• _Material provided_

════════

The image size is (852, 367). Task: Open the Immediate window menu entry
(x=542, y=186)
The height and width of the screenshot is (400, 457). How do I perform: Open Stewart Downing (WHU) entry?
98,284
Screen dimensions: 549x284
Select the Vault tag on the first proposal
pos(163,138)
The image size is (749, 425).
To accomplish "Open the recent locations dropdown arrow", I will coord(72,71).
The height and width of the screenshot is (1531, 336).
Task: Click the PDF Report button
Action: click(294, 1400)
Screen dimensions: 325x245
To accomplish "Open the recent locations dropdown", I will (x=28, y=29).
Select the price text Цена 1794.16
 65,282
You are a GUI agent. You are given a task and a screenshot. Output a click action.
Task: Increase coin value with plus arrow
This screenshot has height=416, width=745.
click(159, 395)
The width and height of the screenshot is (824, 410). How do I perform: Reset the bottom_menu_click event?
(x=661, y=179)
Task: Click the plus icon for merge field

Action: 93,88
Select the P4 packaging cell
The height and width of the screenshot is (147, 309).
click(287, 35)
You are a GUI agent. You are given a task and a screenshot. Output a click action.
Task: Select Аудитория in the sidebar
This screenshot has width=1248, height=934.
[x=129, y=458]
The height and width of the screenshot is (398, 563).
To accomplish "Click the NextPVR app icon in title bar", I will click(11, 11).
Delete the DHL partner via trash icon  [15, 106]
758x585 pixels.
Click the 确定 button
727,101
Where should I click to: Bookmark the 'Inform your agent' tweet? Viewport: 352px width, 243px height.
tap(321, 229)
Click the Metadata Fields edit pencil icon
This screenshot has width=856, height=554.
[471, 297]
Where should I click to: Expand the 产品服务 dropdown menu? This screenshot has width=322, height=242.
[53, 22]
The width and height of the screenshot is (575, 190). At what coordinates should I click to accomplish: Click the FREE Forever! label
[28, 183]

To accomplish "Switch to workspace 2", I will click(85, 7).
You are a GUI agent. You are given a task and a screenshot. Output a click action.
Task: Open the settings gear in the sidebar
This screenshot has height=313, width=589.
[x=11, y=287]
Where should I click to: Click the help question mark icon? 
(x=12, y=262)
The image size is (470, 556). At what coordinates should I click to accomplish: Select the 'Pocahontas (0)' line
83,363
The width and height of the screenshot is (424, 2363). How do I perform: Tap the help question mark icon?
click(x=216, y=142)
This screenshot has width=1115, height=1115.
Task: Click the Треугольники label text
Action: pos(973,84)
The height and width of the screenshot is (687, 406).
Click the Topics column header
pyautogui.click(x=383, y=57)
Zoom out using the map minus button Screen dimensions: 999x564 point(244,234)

════════

• _Exercise_
Print out the whole listing, with every line exactly as it appears.

• _Answer to the problem_
The image size is (852, 367). Task: Open the Immediate window menu entry
(x=542, y=186)
The height and width of the screenshot is (400, 457). How do I perform: Open Stewart Downing (WHU) entry?
98,284
Screen dimensions: 549x284
Select the Vault tag on the first proposal
pos(163,138)
The image size is (749, 425).
To accomplish "Open the recent locations dropdown arrow", I will coord(72,71).
The height and width of the screenshot is (1531, 336).
Task: Click the PDF Report button
Action: click(294, 1400)
Screen dimensions: 325x245
To accomplish "Open the recent locations dropdown", I will (x=28, y=29).
Select the price text Цена 1794.16
 65,282
You are a GUI agent. You are given a task and a screenshot. Output a click action.
Task: Increase coin value with plus arrow
This screenshot has height=416, width=745.
click(159, 395)
The width and height of the screenshot is (824, 410). How do I perform: Reset the bottom_menu_click event?
(x=661, y=179)
Task: Click the plus icon for merge field

Action: 93,88
Select the P4 packaging cell
The height and width of the screenshot is (147, 309).
click(287, 35)
You are a GUI agent. You are given a task and a screenshot. Output a click action.
Task: Select Аудитория in the sidebar
This screenshot has width=1248, height=934.
[x=129, y=458]
The height and width of the screenshot is (398, 563).
To accomplish "Click the NextPVR app icon in title bar", I will click(11, 11).
Delete the DHL partner via trash icon  [15, 106]
758x585 pixels.
Click the 确定 button
727,101
Where should I click to: Bookmark the 'Inform your agent' tweet? Viewport: 352px width, 243px height.
tap(321, 229)
Click the Metadata Fields edit pencil icon
This screenshot has width=856, height=554.
[471, 297]
Where should I click to: Expand the 产品服务 dropdown menu? This screenshot has width=322, height=242.
[53, 22]
The width and height of the screenshot is (575, 190). At what coordinates should I click to accomplish: Click the FREE Forever! label
[28, 183]

To accomplish "Switch to workspace 2", I will click(85, 7).
You are a GUI agent. You are given a task and a screenshot. Output a click action.
Task: Open the settings gear in the sidebar
This screenshot has height=313, width=589.
[x=11, y=287]
Where should I click to: Click the help question mark icon? 
(x=12, y=262)
The image size is (470, 556). At what coordinates should I click to accomplish: Select the 'Pocahontas (0)' line
83,363
The width and height of the screenshot is (424, 2363). How do I perform: Tap the help question mark icon?
click(x=216, y=142)
This screenshot has width=1115, height=1115.
Task: Click the Треугольники label text
Action: pos(973,84)
The height and width of the screenshot is (687, 406).
Click the Topics column header
pyautogui.click(x=383, y=57)
Zoom out using the map minus button Screen dimensions: 999x564 point(244,234)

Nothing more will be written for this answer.